* _WRITTEN TASK_: Print the records below word for word, from their first line through the line that contains "point(39,107)", including both of those lines.

* Start DATA PROVIDED *

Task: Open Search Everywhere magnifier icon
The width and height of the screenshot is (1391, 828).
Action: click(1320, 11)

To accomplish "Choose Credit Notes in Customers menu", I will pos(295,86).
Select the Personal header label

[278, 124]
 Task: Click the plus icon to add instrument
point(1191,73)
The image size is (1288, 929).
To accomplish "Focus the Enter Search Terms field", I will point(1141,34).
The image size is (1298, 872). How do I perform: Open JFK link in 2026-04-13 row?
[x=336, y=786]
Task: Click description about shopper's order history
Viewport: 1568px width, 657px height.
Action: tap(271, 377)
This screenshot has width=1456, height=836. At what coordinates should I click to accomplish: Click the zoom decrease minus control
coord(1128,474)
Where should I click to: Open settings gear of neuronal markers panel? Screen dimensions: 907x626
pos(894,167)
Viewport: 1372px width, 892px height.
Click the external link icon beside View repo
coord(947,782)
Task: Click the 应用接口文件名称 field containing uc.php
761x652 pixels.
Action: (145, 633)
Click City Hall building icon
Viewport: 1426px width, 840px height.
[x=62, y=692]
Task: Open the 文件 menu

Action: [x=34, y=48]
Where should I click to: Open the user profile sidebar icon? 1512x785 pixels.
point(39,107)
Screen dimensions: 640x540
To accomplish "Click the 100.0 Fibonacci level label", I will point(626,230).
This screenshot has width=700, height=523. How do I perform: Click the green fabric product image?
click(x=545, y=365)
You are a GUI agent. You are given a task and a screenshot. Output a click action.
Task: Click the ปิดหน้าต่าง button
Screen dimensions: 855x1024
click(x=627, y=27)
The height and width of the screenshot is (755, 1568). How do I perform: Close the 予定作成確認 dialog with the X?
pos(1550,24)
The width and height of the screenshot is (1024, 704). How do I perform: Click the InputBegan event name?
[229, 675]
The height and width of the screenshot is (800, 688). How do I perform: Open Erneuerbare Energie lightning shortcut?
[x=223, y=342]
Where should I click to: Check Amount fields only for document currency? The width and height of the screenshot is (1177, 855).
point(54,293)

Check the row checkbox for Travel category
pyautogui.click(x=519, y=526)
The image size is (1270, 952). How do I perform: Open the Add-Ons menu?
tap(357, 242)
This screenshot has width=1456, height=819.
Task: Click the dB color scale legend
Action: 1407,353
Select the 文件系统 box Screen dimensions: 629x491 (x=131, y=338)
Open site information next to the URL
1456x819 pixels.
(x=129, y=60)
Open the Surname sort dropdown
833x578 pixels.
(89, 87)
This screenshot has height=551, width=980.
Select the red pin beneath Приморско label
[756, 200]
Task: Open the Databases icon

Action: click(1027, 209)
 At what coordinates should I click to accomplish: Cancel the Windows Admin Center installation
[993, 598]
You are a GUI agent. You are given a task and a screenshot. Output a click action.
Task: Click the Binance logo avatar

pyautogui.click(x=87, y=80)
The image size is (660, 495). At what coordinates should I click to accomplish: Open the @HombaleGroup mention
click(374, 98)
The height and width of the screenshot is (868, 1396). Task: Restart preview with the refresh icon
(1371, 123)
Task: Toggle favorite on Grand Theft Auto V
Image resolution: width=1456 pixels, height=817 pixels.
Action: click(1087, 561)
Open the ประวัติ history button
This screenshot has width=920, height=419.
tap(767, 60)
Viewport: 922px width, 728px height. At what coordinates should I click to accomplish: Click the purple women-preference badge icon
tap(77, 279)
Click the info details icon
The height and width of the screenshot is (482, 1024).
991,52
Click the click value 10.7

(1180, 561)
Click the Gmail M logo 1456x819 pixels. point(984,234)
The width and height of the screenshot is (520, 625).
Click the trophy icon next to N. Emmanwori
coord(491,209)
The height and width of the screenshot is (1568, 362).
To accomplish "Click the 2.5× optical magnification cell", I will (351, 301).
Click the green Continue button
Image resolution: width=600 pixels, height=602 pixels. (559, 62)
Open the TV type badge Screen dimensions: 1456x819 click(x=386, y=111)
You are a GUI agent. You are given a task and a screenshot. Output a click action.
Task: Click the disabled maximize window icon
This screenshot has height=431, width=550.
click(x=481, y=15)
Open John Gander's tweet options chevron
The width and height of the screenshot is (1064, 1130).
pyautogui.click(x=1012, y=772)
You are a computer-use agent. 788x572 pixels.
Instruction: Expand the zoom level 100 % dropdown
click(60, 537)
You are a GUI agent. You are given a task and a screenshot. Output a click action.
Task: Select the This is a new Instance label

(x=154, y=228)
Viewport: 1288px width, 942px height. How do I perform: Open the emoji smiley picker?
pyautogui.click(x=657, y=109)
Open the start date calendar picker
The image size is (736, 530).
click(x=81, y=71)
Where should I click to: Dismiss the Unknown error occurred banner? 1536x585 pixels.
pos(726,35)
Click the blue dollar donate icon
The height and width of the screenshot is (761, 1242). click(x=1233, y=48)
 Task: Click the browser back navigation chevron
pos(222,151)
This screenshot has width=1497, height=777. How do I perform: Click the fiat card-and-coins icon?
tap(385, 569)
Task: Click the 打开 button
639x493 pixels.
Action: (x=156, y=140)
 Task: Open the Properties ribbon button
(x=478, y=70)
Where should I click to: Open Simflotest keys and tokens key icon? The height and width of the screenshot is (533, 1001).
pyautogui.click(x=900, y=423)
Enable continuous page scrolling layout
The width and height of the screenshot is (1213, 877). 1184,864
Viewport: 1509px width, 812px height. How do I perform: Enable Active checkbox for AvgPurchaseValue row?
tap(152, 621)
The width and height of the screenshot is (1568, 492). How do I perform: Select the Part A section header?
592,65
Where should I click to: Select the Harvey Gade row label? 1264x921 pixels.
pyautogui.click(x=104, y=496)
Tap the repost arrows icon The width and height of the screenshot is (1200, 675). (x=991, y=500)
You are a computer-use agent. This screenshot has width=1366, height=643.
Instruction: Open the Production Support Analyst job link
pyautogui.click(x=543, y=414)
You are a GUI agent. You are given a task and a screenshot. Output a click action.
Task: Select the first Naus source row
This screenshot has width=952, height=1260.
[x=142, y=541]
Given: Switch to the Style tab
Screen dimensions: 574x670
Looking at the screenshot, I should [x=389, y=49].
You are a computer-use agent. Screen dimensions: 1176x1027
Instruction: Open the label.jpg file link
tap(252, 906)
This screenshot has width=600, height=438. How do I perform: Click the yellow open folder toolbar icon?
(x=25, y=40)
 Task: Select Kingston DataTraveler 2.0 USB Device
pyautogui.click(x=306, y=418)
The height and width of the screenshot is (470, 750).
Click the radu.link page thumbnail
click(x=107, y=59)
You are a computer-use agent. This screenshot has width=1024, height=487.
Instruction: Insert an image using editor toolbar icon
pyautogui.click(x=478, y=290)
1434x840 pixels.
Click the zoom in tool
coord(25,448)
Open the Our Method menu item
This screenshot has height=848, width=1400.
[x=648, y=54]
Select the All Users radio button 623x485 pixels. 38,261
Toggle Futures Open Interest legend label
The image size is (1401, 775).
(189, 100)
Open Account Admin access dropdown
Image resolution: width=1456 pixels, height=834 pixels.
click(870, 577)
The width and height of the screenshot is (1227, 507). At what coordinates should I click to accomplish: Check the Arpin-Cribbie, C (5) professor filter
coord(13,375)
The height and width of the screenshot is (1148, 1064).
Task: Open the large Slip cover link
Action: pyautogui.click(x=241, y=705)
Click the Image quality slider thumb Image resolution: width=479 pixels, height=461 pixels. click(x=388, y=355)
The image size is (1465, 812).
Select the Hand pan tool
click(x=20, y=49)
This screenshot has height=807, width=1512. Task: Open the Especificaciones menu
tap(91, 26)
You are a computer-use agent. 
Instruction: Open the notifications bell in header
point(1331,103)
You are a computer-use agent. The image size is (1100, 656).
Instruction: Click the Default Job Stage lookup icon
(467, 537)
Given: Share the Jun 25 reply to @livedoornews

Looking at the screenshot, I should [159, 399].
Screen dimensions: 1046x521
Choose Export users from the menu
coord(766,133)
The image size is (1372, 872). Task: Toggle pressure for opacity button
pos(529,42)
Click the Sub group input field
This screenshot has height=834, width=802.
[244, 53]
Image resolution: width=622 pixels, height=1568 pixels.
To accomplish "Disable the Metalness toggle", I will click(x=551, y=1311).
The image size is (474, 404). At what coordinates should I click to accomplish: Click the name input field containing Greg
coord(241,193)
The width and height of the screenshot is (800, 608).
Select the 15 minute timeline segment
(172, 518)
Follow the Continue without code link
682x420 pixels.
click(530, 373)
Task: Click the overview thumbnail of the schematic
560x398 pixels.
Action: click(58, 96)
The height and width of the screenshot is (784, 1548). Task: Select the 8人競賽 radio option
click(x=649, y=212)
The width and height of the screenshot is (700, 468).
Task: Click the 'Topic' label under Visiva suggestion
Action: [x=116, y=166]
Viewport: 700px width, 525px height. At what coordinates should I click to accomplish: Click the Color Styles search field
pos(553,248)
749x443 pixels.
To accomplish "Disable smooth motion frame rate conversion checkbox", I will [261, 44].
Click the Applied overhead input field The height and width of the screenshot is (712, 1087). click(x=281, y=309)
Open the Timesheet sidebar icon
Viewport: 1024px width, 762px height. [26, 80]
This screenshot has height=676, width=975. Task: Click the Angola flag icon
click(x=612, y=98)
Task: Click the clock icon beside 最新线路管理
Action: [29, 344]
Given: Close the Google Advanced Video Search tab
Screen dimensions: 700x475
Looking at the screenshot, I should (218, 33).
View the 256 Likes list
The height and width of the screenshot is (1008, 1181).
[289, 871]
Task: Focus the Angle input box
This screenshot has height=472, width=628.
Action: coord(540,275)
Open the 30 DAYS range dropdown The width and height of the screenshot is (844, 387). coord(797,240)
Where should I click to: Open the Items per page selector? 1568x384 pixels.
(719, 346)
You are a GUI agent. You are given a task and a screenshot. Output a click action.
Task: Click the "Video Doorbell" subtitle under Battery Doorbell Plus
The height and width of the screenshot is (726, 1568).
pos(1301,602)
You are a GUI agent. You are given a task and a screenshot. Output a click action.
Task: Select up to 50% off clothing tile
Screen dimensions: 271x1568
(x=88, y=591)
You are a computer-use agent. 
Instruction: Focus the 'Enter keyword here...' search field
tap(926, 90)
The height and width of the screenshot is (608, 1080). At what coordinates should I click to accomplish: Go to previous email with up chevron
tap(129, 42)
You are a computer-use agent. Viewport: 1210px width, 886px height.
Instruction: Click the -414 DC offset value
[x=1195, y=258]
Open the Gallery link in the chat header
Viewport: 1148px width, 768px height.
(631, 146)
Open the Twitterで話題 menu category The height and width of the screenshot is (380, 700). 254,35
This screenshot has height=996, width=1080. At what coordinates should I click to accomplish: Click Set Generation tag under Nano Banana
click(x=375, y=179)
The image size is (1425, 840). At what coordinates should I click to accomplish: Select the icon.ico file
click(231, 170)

* End DATA PROVIDED *

* _SOLUTION TO THIS TASK_:
Task: Open Search Everywhere magnifier icon
The width and height of the screenshot is (1391, 828).
Action: click(1320, 11)

To accomplish "Choose Credit Notes in Customers menu", I will pos(295,86).
Select the Personal header label

[278, 124]
 Task: Click the plus icon to add instrument
point(1191,73)
The image size is (1288, 929).
To accomplish "Focus the Enter Search Terms field", I will point(1141,34).
The image size is (1298, 872). How do I perform: Open JFK link in 2026-04-13 row?
[x=336, y=786]
Task: Click description about shopper's order history
Viewport: 1568px width, 657px height.
Action: tap(271, 377)
This screenshot has width=1456, height=836. At what coordinates should I click to accomplish: Click the zoom decrease minus control
coord(1128,474)
Where should I click to: Open settings gear of neuronal markers panel? Screen dimensions: 907x626
pos(894,167)
Viewport: 1372px width, 892px height.
Click the external link icon beside View repo
coord(947,782)
Task: Click the 应用接口文件名称 field containing uc.php
761x652 pixels.
Action: (145, 633)
Click City Hall building icon
Viewport: 1426px width, 840px height.
[x=62, y=692]
Task: Open the 文件 menu

Action: [x=34, y=48]
Where should I click to: Open the user profile sidebar icon? 1512x785 pixels.
point(39,107)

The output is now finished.